_Data records_.

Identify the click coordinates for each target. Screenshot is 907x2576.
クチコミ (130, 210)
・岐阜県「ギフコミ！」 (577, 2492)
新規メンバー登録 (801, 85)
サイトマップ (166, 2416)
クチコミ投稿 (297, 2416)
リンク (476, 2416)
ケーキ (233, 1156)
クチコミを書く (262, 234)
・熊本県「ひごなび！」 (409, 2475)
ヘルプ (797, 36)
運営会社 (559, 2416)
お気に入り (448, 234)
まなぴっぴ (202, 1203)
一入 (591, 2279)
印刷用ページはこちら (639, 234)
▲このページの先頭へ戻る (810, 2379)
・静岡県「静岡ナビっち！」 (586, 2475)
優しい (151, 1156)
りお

_Activity_. Repeat the data word for word. Leave nothing out.

_Result_.
Identify the click coordinates for each target. Screenshot is 907x2576.
クチコミ (130, 210)
・岐阜県「ギフコミ！」 (577, 2492)
新規メンバー登録 (801, 85)
サイトマップ (166, 2416)
クチコミ投稿 (297, 2416)
リンク (476, 2416)
ケーキ (233, 1156)
クチコミを書く (262, 234)
・熊本県「ひごなび！」 (409, 2475)
ヘルプ (797, 36)
運営会社 (559, 2416)
お気に入り (448, 234)
まなぴっぴ (202, 1203)
一入 (591, 2279)
印刷用ページはこちら (639, 234)
▲このページの先頭へ戻る (810, 2379)
・静岡県「静岡ナビっち！」 (586, 2475)
優しい (151, 1156)
りお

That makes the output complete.